Reputation: 2863
I was running a cluster in Kubernetes 1.0, and I had a few containers I wanted to run periodically as a sidecar container in a pod--usually things like pushing or pulling backups. I did this by building a pod with the container that had data I wanted to back up, and the sidecar container for backing it up. The sidecar container was a basic bash script that would execute the backup command, then sleep for however long (say 15 minutes) I wanted to wait between backups, and finally exit with a 0 status code.
In 1.0, this worked like a charm.

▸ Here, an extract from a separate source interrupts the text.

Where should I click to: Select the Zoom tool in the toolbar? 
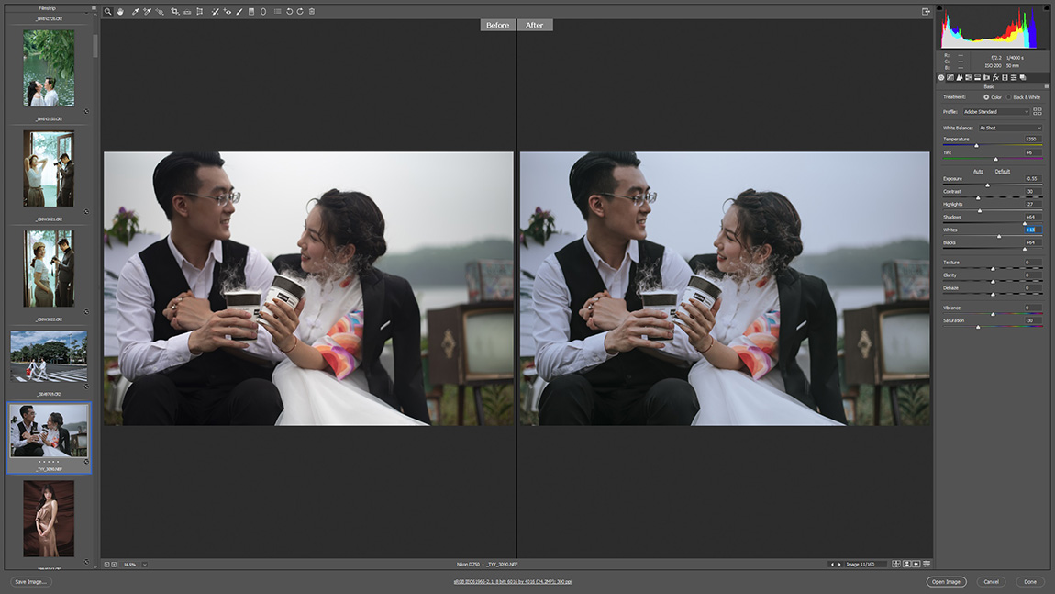click(107, 12)
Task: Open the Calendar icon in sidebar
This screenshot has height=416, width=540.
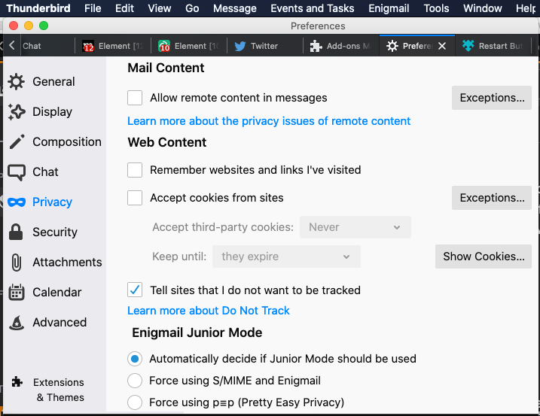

My backup containers were simple and not tied to being run as a daemon; they could be executed almost as a standalone command and work as expected, but the monitor kept them alive and so kept them in a loop.
After upgrading to 1.1, I noticed these pods all kept getting put into a CrashLoopBackOff state, which meant that their restarts got delayed. This would have been fine for the sidecar container, but the container producing data was also unavailable during this time, which surprised me.

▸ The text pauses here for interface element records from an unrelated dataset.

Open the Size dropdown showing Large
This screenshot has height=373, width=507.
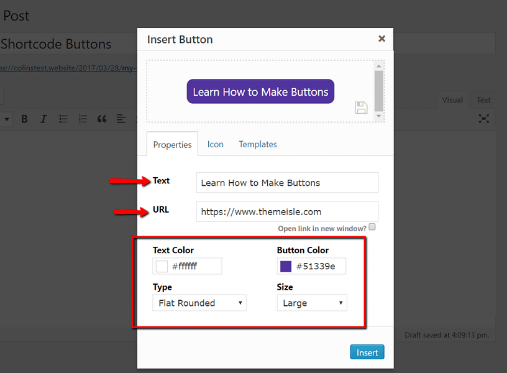pyautogui.click(x=312, y=303)
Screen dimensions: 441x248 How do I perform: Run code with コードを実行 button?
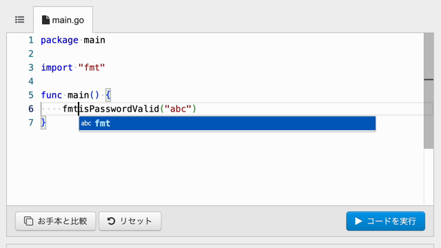click(x=386, y=221)
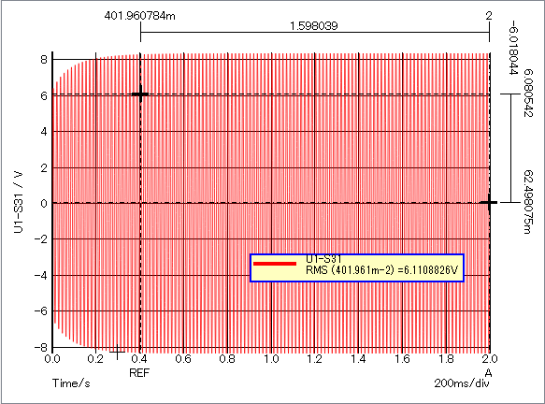The image size is (545, 404).
Task: Click the 200ms/div scale label
Action: [x=462, y=383]
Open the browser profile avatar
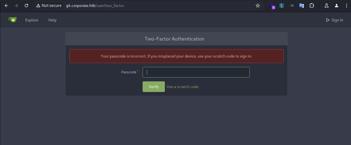The image size is (351, 145). (337, 6)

Is there some way I can signal that a pod being regularly restarted is not a crash loop, but is happening by design? Or is the only way to solve this to turn the sidecar container into a daemon that never exits?
Upvotes: 2
Views: 3434
Reputation: 18200
Is there some way I can signal that a pod being regularly restarted is not a crash loop, but is happening by design?
Not that I know of.
Or is the only way to solve this to turn the sidecar container into a daemon that never exits?
This would be the my suggested solution.